Sous Tibère, avoir loué Brutus fut un crime digne de mort. Caligula condamna à mort ceux qui étaient assez sacrilèges pour se déshabiller devant l’image de l’empereur. Quand la tyrannie eut inventé les crimes de lèse-majesté, qui étaient ou des actions indifférentes, ou des actions héroïques, qui eût osé penser qu’elles pouvaient mériter une peine plus douce que la mort, à moins de se rendre coupable lui-même de lèse-majesté ?

Quand le fanatisme, né de l’union monstrueuse de l’ignorance et du despotisme, inventa à son tour les crimes de lèse-majesté divine, quand il conçut, dans son délire, de venger Dieu lui-même, ne fallut-il pas qu’il lui offrit aussi du sang, et qu’il le mît au moins au niveau des monstres qui se disaient ses images ?
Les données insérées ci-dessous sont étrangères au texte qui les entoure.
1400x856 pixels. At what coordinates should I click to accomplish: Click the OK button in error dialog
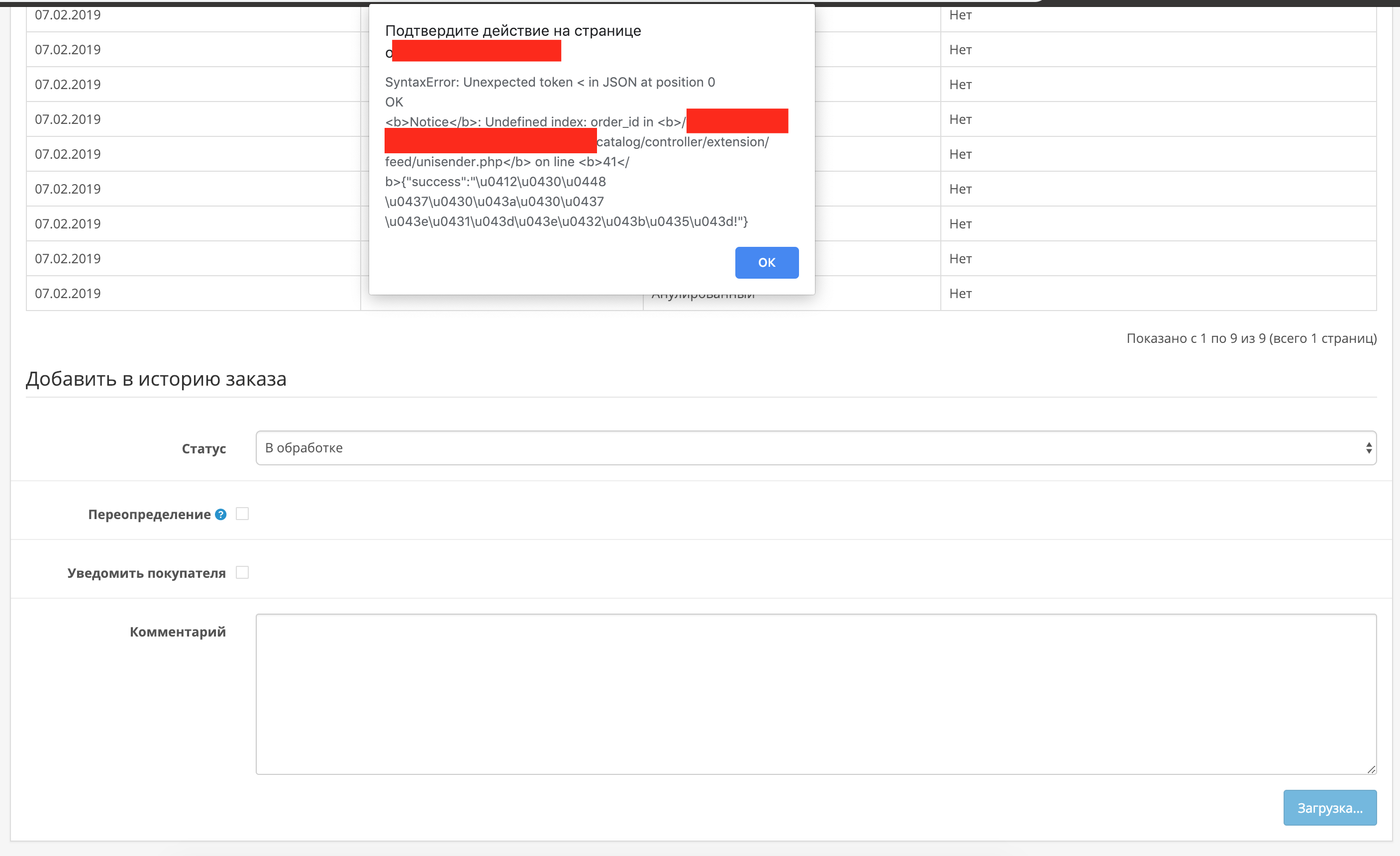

La peine de mort est nécessaire, disent les partisans de l’antique et barbare routine ; sans elle il n’est point de frein assez puissant pour le crime. Qui vous l’a dit ? Avez-vous calculé tous les ressorts par lesquels les lois pénales peuvent agir sur la sensibilité humaine ? Hélas ! avant la mort, combien de douleurs physiques et morales l’homme ne peut-il pas endurer !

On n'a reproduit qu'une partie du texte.